Chief executive of the National Research Foundation since 2009, Van Jaarsveld will succeed Malegapuru Makgoba in January.

Doubts
But Themba Mthembu, secretary of the South African Communist Party in KwaZulu-Natal, said: “We don’t know and are not sure whether his appointment will actually move transformation forward. We have our doubts.”

Nzimande is national general secretary of the party.

“It’s not only that he’s white,” Mthembu said. “What we’re saying is that we now have experience of the so-called progressive whites – that when they pursue transformation, it’s not what we want.

“It’s transformation on their own terms. I think any revolutionary, Blade Nzimande included, would be concerned about this appointment.”

Yet Van Jaarsveld’s appointment has received support from the Higher Education Transformation Network, a vocal lobby group currently embroiled in transformation battles with North-West University and the University of Pretoria.

The group’s cause “is not about one’s race”, said its chairperson, Lucky Thekisho, “it’s about people who subscribe to the Constitution and who understand the need for transformation”.

A welcomed appointment
Political analyst and physics educationist Sipho Seepe welcomed the appointment. “[The university’s council] decided to be true [to the principle] that they need a scholar. They were trying to model a person around Makgoba, someone who could match Makgoba.
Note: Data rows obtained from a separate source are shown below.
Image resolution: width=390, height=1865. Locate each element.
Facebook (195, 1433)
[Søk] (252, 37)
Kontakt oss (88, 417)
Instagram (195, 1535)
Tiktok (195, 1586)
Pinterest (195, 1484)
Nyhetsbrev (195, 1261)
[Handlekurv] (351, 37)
“Remember, Makgoba was president of the Medical Research Council” before his appointment to the top job at the university.

Seepe said the fact that Van Jaarsveld has “overseen the National Research Foundation” was a major point in his favour: “He has more of a systemic insight, as opposed to institutional insight.”

“You do want to see black people [appointed as vice-chancellors], but it is wrong to appoint people who are weaker compared to other candidates.”

Sithabiso Mthethwa, president of the university’s student representative council, said Van Jaarsveld’s appointment sends a resounding message to black academics that they need to up their game.

“I would have loved to see a black person appointed. But we should take this as a lesson or as a challenge in our democratic dispensation that we need to produce our own black academics.”

Transformation
Van Jaarsveld told the M&G he aims to “actively pursue transformation and excellence simultaneously. That’s the agenda that we’re going to drive as hard as we possibly can.”

Rejecting claims he might short-change transformation because he is white, he urged critics to look at the National Research Foundation’s track record “since I joined, how actively and aggressively we’ve been driving the transformation agenda across all institutions”.

“At the end of the day, I don’t think your biology determines who you are as a person. It’s what you do that you need to be judged by.”